Апофатический горизонт русской поэзии, или что увидел есенинский клен

Автор: Дударева Марианна Андреевна

Журнал: Наследие веков @heritage-magazine

Рубрика: Антропология культуры

Статья в выпуске: 1 (25), 2021 года.

Бесплатный доступ

Апофатика русского языка и культуры, проявляющаяся на концептуальном уровне языка, составила проблемное поле исследования. Целью данной работы является анализ способа создания апофатического эффекта (в русском варианте логоцентризма, связанного с Танатосом и Эросом) поэтическими средствами. В центре исследования - апофатическая составляющая художественной словесной культуры. Материалом для исследования послужил текст стихотворения Есенина «Клен ты мой опавший, клен заледенелый…». Методология сводится к целостному анализу художественного текста с применением онтогерменевтического подхода. Автор отмечает присутствие в стихотворном тексте двух этосов - жизни и смерти. Проводятся параллели с фольклорной традицией, волшебной сказкой, для которой аксиологически и онтологически важен поиск «иного царства», имеющий апофатический характер. Через обращение к мифу и фольклору можно декодировать темные апофатические места в авторском есенинском слове.

Еще

Апофатика культуры, апофатический горизонт, фольклор, миф,

Короткий адрес: https://sciup.org/170175035

IDR: 170175035   |   DOI: 10.36343/SB.2021.25.1.007

Текст научной статьи Апофатический горизонт русской поэзии, или что увидел есенинский клен

Сегодняшний день апофатичен. Распространение коронавирусной инфекции, напряженная работа социальных институтов смерти, экономический кризис, непрекраща-ющиеся военные действия в мире погружа- ют человечество в энтропийное состояние, духовный кризис, который или разрешится гибелью, или приведет к новой жизни [15]. Однако апофатичной стала не только смерть, но и жизнь. Разобраться в сегодняшнем дне поможет день «вчерашний» нашего искусства, поскольку в онтологическом плане нам еще близок некалендарный XX век, эон Нового времени: «В искусстве… всегда присутствует элемент соревнования: соревнуются не только современники между собой; младшее поколение стремится превзойти старшее. При этом ему... бывает легче опереться не на вчерашний, а на позавчерашний день» [14, с. 33]. Россия долгое время была логоцентричной страной, именно поэтому апофатику культуры мы постигаем в первую очередь через апофатику словесного искусства.

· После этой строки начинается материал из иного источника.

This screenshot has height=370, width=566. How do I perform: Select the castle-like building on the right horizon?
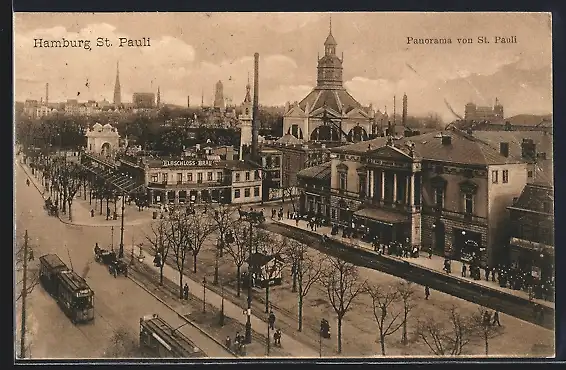[x=484, y=110]
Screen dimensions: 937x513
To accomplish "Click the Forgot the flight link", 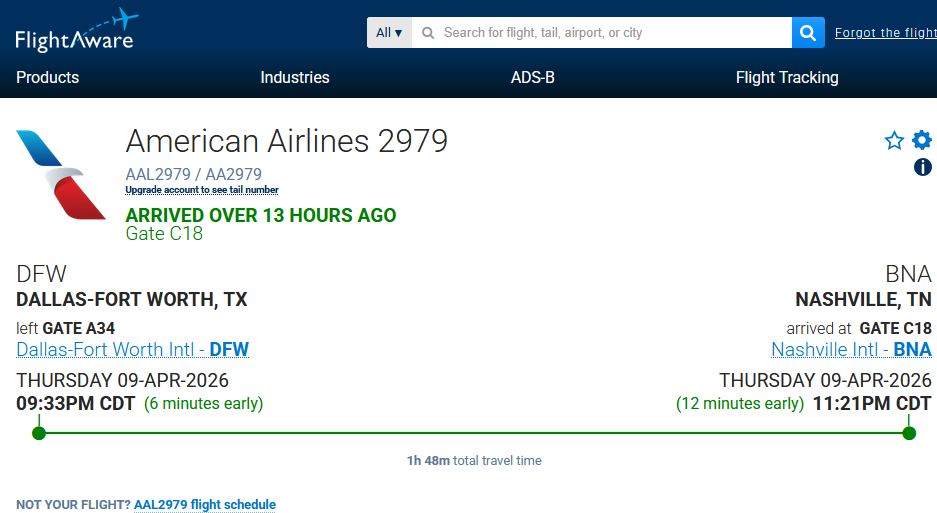I will point(885,33).
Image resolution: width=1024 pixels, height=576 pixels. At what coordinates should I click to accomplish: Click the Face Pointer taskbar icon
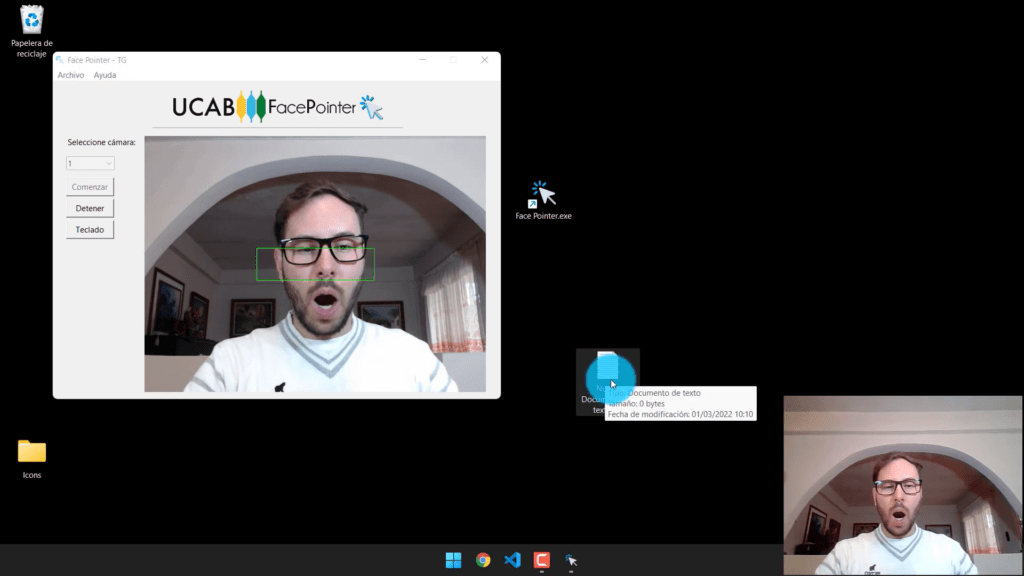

Поэзия апофатична, априори непостижима, по мысли русского философа XX века С. Франка [20, с. 55]. Однако это не значит, что реципиент не должен и не может постичь, пережить этот апофатический опыт, а русский духовный опыт имеет апофатическую природу. Литература, по мысли ведущих культурологов современности И. А. Кондакова, А. Я. Флиера, одной из первых транслирует культурные смыслы [9, с. 251], и ее апофати-ческий опыт, преимущественно танатологический, может быть продуктивен и полезен в довольно сложный и полный самых разнообразных вызовов период, переживаемый ныне человечеством, находящимся в точке бифуркации. Рассмотрим на примере одного стихотворения Есенина, как можно приблизиться к апофатическому горизонту русской культуры.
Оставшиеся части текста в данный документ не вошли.